Finance

Hidden threat to the South African rand

South Africa’s deteriorating logistics infrastructure, pressure from United States tariffs, and increased demand for imports have weakened the country’s terms of trade. 

While this weakening is not at crisis levels yet, South Africa’s current account balance is heading in the wrong direction. 

With the country’s current account deficit widening to just over 1% of GDP, pressure is beginning to mount on the rand. 

The local currency has enjoyed a strong 2025 against the dollar, with the greenback weakened by concerns over the United States’ financial health and greater uncertainty in American policy. 

While the rand has held up well so far this year, increasing attention should be paid towards South Africa’s weakening export performance, Stanlib chief economist Kevin Lings said. 

Lings explained that South Africa’s current account deficit is at an acceptable level at around 1% of GDP, but is trending in the wrong direction. 

“Overall, you would say that our trade balance is manageable, but is moving in the wrong direction,” Lings told The Business Show

Lings said the two main reasons for the country’s current account deficit widening are South Africa’s deteriorating logistics infrastructure and increased pressure on exports to the United States. 

“The infrastructure decline is just not helping us. The infrastructure to get commodities to whichever port we want to use is not functioning anywhere near as well as you want,” Lings said. 

The deteriorating infrastructure results in frequent breakdowns, delaying exports, and potential losses for both Transnet and companies who cannot get their products to market. 

“Then, if you look at our exports to the United States, they have been under pressure for a number of months, even before tariffs were imposed,” Lings said. 

Lings explained that US companies have generally held back on importing from South Africa over the past few months due to fears of a slowing economy and a breakdown in relations between the US and South Africa. 

“The combination is not good for us and so, we are seeing some deterioration in our trade balance,” Lings said. 

The rand

Stanlib chief economist Kevin Lings

While South Africa’s current account deficit is not at a level of concern yet, it still has significant implications for the local economy and particularly the currency. 

The current account deficit gives a good idea of how much foreign exchange is moving in or out of a country, which is vital for the strength of a local currency. 

A current account deficit weakens a country’s currency by increasing its supply and foreign currency demand, leading to depreciation of a local currency, such as the rand. 

This happens because a deficit implies a country is spending more on foreign goods and services than it earns, requiring it to supply more of its own currency to pay for imports while receiving less foreign currency for exports. 

The increased supply of domestic currency and higher demand for foreign currency in the forex market drive the domestic currency’s value down.

“It is not putting us under enormous pressure as yet, because you can see the rand is holding on,” Lings said. 
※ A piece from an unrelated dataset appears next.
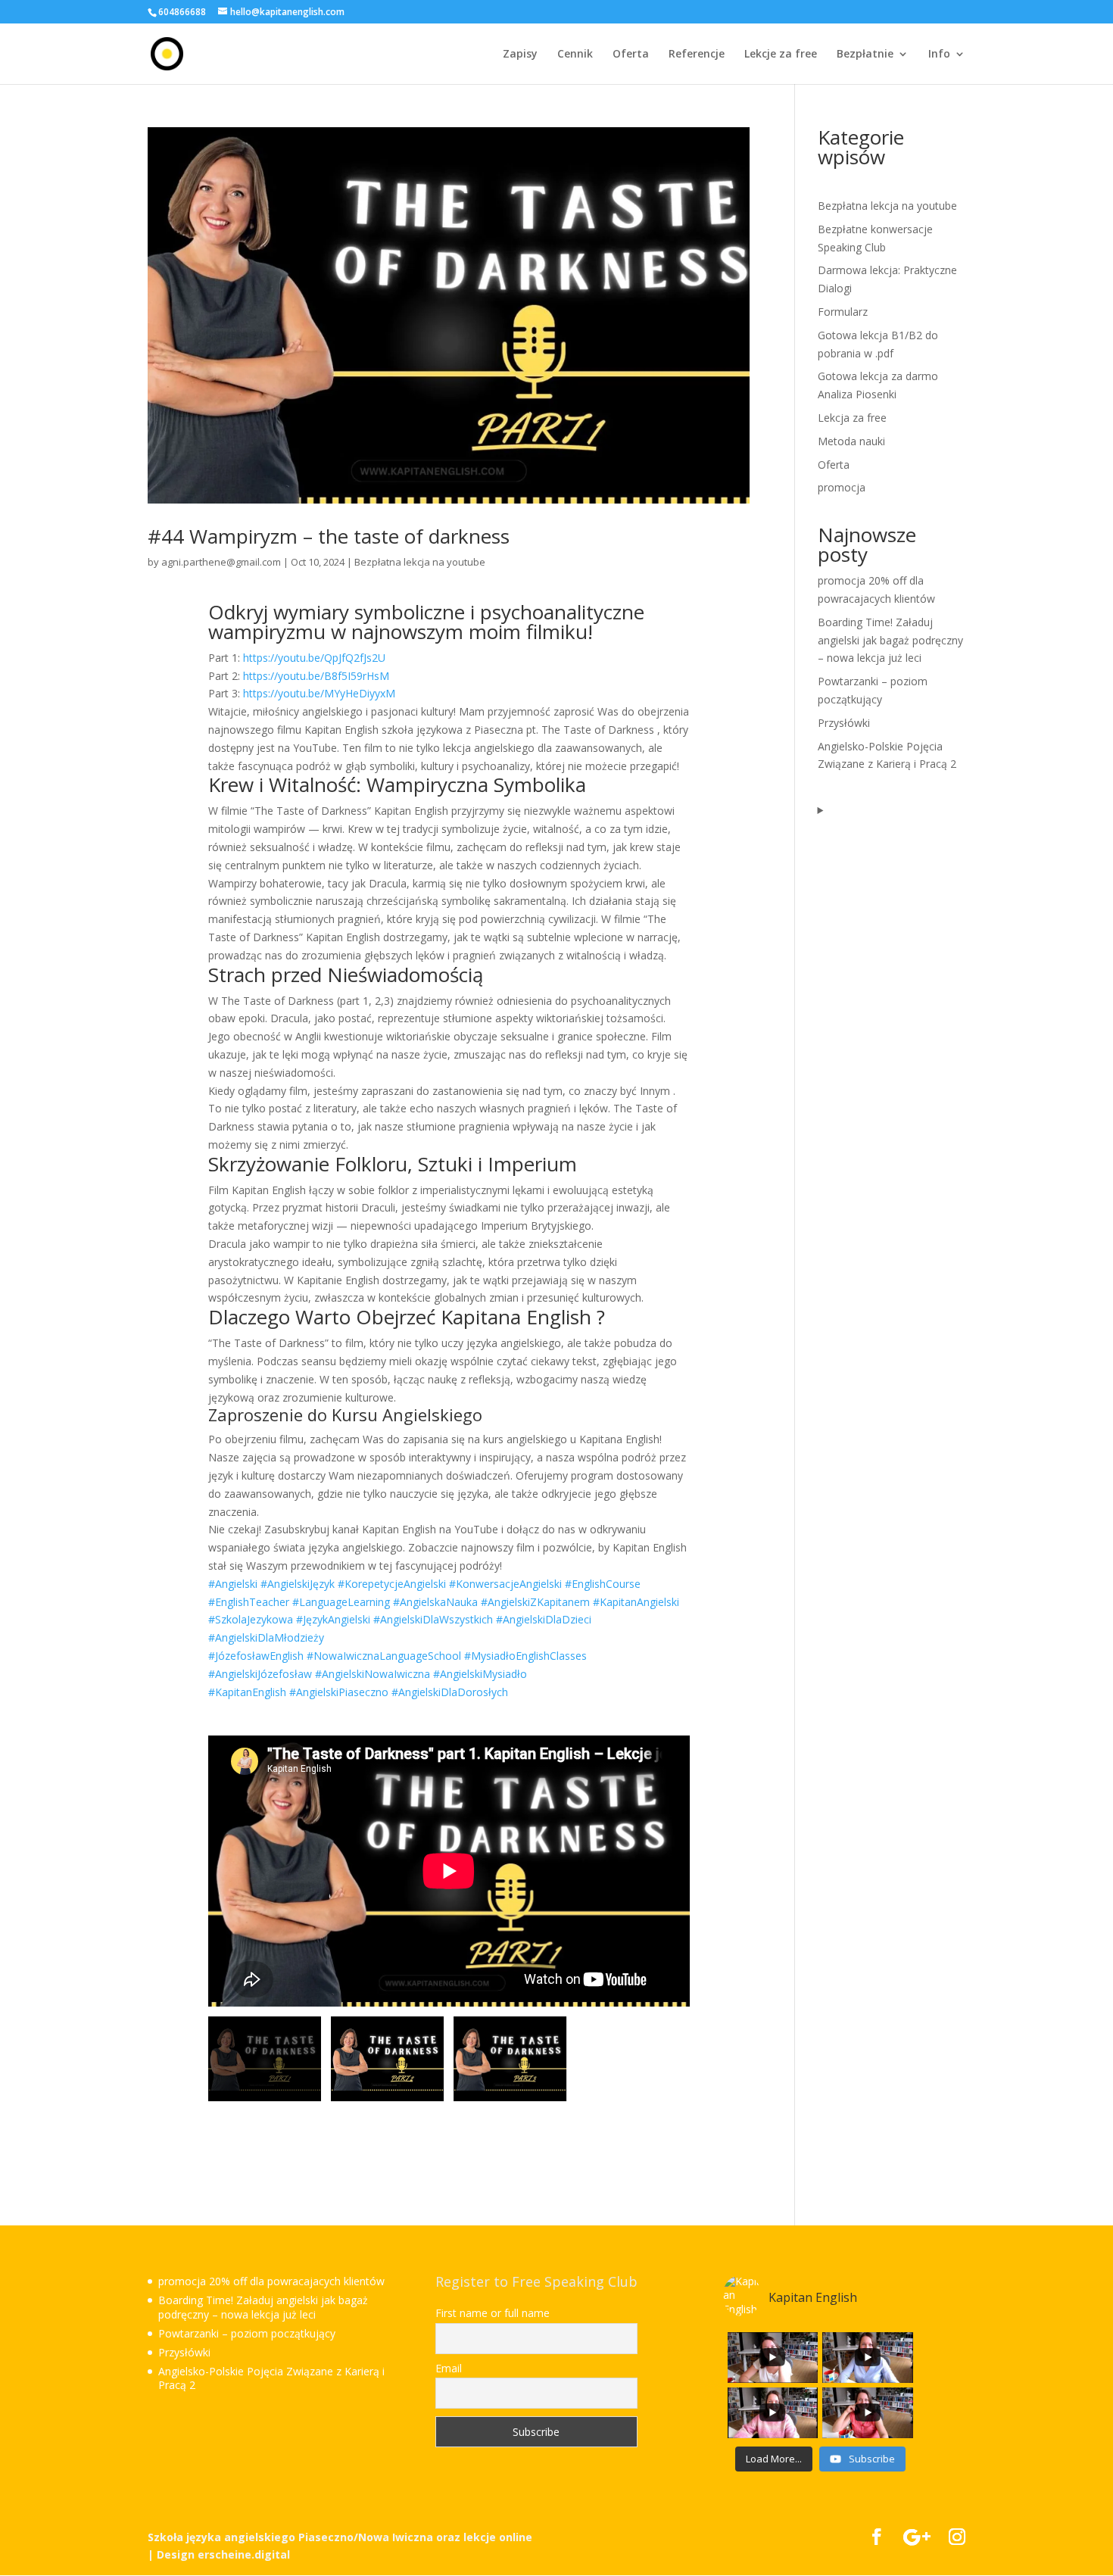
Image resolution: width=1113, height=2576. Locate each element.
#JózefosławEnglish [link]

“If it becomes a big problem, then you will see the rand normally weaken. The rand has not done that yet.” 

However, Lings said the country’s widening current account deficit is something South Africa needs to pay attention to. 

“We are managing, but it is something that we need to pay attention to because it can get quite a bit worse,” he said. 

What the country’s deteriorating current account indicates is that its infrastructure is beginning to fail, with significant consequences for South Africa. 

“The first major problem South Africa has currently is that we have messed up the infrastructure, like big time,” Lings said at the 2025 Morningstar Investment Conference. 

“I am not talking about potholes. I am talking about a proper decline in the quality of major infrastructure in South Africa, resulting in power outages and water shortages.”

Lings said infrastructure is the base of any economy, effectively enabling people and goods to flow and commerce to occur. 

“A lot of our stuff now is at risk of failure. There is only one A-rated piece of infrastructure in South Africa, which is the Gautrain. This means there are a lot of things that are broken,” Lings said. 

“There is quite a lot of stuff that is E-rated, including water and sanitation, various parts of our railways, and some of our roads.”

This effectively prevents the economy from experiencing any meaningful growth, as the basic resources needed for that cannot be supplied to businesses. 

“Here is the question: Can you grow the economy at 4%? Can you grow South Africa’s economy at 4%? Could we achieve that? No,” Lings said. 

“As you try and grow faster, at any rate, you will run out of things. You will run out of electricity. You will run out of water. Run out of rail capacity. Run out of port capacity.”